INSTRUCTION A:
Name the four land cover categories used in the land cover mapping passage below.

SOURCE:
Swan Lake and Berrara Creek are both smaller in surface area (~ 4 km2 and ~ 0.15 km2, respectively) and catchment size (~ 32 km2 and ~ 36 km 2) than St Georges Basin and have been classified as saline coastal lagoons (Roy et al. 2001). Unlike their larger neighbour, the entrances of both Swan Lake and Berrara Creek intermittently close. Intermittent estuaries, known in Australia as Intermittently Closed and Open Lakes and Lagoons or ICOLLs, exhibit unique management issues (McSweeney et al. 2017; Saintilan et al. 2016). Accordingly, manual entrance opening may be undertaken either to reduce coastal flooding when water levels within the lakes are high or to improve water quality when water levels are low by reinstating tidal exchange.

Whilst the majority of the study area comprising the three catchments is forested (~ 80%), with the remaining areas comprised of grazing and urban land use, the land use has changed significantly since 1970 from a primarily agricultural region to a community experiencing urbanisation and tourism. The region has a number of residential and commercial properties built on low elevation land and as such flooding is a significant risk factor. An important development was the canal estates in 1971 within the Sussex Inlet Township.

Sussex Inlet exhibits characteristics consistent with an increasing ‘sea-change’ population and is more socially disadvantaged than the national average according to the Socio-Economic Indexes for Areas (SEIFA) index developed by the Australian Bureau of Statistics (ABS). This is likely due to the higher than average proportion of retirees, unemployed and people with low levels of income (as determined from ABS 2016). The 2016 census data identify an ageing population with 42.6% > 60 years of age. Other towns in the Shoalhaven region have an average of 31.9%, whilst Sydney has 15.7%. Moreover, 20.6% of the population lives at or below the poverty line, with 6.9% unemployed. The number of family households (i.e. medium density housing including semi-detached, townhouses and terraced houses) and apartments is significantly lower in Sussex Inlet compared to Shoalhaven and high proportion (36.7%) of houses are unoccupied, reflecting the large number of holiday homes.

2.2 Land cover mapping

To determine the spatial and temporal land cover distribution, four cloud-free Landsat scenes georeferenced to UTM Zone 56 were acquired from the United States Geological Survey for 1987, 1997, 2007 and 2017. The scenes were converted to GDA94, Zone 56 and processed to surface reflectance by the Queensland Department of Science, Information Technology and Innovation. The extent and distribution of each land cover category was extracted by applying a supervised maximum likelihood classification algorithm. The land cover was split into four broad categories: water bodies, urban, cultivated (i.e. farmland) and uncultivated (i.e. wild remnant land). The classification was validated through reference to aerial photography, NSW Globe digital photography and land use mapping available through Spatial Data Services NSW Government. From the classification the area of each land cover was extracted to identify change over time. As the land cover distribution maps were derived from Landsat scenes, they have a pixel resolution of approximately 30 m. To determine temporal patterns of change in land cover, an image subtraction was undertaken by applying the Raster Calculator in ArcGIS to the land cover maps generated for 1987 and 2017.

INSTRUCTION B:
Copy everything in the records below, from the line containing "At what coordinates should I click to accomplish: Add" down to the line containing "Select the KRX".

DATA FOR THIS EXERCISE:
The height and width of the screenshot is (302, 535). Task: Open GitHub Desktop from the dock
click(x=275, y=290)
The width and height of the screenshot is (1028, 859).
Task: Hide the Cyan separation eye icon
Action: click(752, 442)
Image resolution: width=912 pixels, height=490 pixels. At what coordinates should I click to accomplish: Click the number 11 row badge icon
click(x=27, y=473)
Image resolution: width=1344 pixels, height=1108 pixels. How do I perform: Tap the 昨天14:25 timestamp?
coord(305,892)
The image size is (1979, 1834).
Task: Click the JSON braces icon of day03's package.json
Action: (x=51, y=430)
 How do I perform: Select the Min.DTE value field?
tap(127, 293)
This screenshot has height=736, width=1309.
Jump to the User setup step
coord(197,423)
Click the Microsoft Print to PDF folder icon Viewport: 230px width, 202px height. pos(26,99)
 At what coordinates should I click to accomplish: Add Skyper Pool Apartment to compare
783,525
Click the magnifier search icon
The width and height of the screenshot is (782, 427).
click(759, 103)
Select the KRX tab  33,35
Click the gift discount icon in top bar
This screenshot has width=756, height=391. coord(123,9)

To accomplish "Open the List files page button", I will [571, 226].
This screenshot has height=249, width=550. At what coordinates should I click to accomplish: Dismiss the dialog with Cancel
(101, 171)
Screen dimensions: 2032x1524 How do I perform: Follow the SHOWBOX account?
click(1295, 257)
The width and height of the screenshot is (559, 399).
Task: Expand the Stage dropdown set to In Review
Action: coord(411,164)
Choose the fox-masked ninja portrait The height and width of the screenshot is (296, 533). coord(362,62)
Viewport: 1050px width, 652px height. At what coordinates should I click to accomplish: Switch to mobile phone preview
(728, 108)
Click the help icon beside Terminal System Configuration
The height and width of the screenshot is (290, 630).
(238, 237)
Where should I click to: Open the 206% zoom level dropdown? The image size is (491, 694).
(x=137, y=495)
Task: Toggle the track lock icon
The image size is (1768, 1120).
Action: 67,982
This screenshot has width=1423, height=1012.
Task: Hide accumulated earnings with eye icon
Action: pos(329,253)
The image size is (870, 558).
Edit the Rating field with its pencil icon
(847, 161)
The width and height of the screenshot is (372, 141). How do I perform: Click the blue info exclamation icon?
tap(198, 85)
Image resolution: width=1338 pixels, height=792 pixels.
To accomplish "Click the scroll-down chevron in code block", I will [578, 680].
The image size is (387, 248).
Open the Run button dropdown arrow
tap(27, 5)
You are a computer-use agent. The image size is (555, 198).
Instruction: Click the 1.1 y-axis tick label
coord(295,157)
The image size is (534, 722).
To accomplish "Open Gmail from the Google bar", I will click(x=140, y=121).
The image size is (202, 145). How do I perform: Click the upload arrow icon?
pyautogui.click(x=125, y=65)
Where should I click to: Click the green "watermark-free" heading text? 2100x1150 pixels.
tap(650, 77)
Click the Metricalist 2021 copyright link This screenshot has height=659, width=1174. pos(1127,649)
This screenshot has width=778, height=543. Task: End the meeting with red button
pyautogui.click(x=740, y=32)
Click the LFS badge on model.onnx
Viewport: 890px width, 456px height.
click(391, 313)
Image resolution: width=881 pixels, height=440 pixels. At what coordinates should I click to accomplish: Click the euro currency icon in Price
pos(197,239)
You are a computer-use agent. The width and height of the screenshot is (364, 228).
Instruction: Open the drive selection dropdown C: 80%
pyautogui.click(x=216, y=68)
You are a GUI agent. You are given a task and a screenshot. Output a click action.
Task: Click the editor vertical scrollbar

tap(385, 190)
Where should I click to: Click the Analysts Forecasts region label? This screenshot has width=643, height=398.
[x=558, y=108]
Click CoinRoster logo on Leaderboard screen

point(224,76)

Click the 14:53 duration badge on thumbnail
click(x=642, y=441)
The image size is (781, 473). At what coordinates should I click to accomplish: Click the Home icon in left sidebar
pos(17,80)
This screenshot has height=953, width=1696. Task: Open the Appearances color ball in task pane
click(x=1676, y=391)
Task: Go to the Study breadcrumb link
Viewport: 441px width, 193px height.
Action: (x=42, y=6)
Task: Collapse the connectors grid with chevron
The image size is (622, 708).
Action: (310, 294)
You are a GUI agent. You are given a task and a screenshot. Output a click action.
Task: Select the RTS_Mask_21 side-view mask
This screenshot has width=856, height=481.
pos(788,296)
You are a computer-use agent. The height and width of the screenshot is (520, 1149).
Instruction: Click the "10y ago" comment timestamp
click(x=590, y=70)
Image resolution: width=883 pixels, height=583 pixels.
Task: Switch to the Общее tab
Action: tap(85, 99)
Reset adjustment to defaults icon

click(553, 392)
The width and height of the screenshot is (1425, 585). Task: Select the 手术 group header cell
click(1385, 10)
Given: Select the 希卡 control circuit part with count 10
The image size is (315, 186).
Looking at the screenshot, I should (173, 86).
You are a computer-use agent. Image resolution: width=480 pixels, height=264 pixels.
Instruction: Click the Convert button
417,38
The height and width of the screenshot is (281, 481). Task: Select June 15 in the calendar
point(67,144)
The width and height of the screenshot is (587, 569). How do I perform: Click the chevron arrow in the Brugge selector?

WRITTEN ANSWER A:
water bodies, urban, cultivated (farmland), and uncultivated (wild remnant land)

WRITTEN ANSWER B:
 At what coordinates should I click to accomplish: Add Skyper Pool Apartment to compare
783,525
Click the magnifier search icon
The width and height of the screenshot is (782, 427).
click(759, 103)
Select the KRX tab  33,35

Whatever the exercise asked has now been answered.